Not long before her death, Warsame pointed her criticism toward Dahabshiil, Africa’s largest money-transfer business, which facilitates most of the $1.6 billion sent to Somalia each year.
The company, which houses a subsidiary headquarters in Minneapolis, is widely used by Minnesota Somalis to wire money to relatives back home, but it has been under international scrutiny for a lack of security in how money is transferred — and to whom, including potential terrorists in Somalia.
Last year, the Kenyan government temporarily suspended Dahabshiil’s operations after an Al-Shabab-led attack at the Westgate shopping mall in Nairobi in 2013. Several western commercial banks have ceased doing business with Dahabshiil, in part out of concerns over terrorist financing, according to the lawsuit.

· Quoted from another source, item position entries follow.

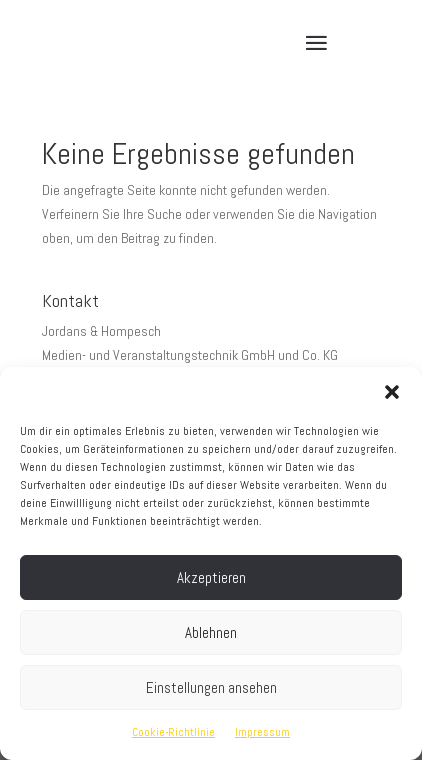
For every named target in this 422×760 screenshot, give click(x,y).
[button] (392, 392)
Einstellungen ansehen (211, 687)
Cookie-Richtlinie (173, 732)
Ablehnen (211, 632)
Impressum (262, 732)
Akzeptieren (211, 577)
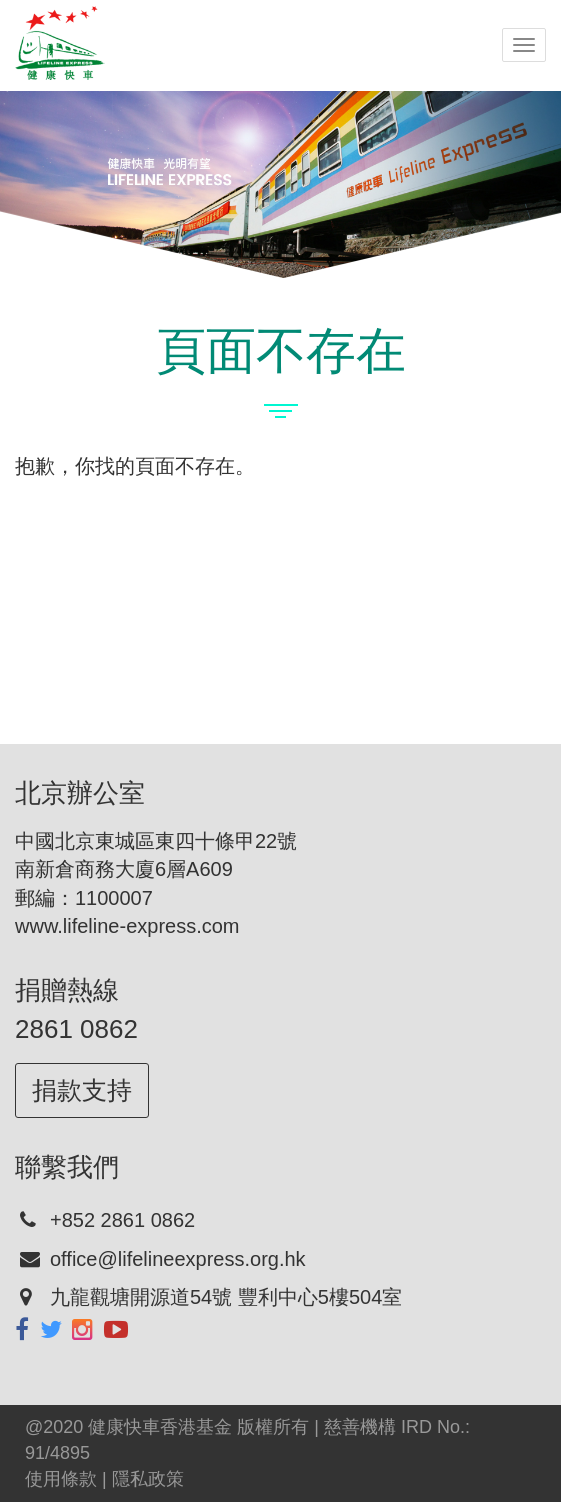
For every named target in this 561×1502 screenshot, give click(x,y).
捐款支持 (82, 1090)
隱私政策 (148, 1479)
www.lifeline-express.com (127, 926)
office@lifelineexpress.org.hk (178, 1259)
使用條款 (61, 1479)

Warsame was an outspoken critic of the company, writing a protest song playing off the business’ name, which means “gold smelter.” She instead called Dahabshiil a “blood smelter” and urged Somalis not to do business there. A music video by Warsame featured a rifle dripping with blood next to the company’s name.
According to the lawsuit, Dahabshiil “placed a multimillion-dollar bounty” on Warsame as a result of the song. She was killed in July 2014 by two Al-Shabab operatives in Mogadishu; they were sentenced to death and executed in May.
The lawsuit demands damages for pain and suffering by Hussein because of the loss of his mother. He declined a comment through Arisohn.
Arisohn, whose New York-based law firm has handled terror financing cases for nine years, said others could be out there.
“We are working hard to unearth all of the institutions who are financing terrorism, and I think it’s incumbent on the government and private citizens alike to investigate these matters and make sure that financial institutions like Dahabshiil are putting in place the safeguards that they are supposed to have,” Arisohn said.
Dahabshiil did not respond to a request for comment.
Arisohn said he intends to get the case to trial as quickly as possible on behalf of Hussein.
“It’s devastating whenever you lose a parent, but to lose your mother who was bravely trying to help a country in dire need and was assassinated, it truly is devastating,” he said.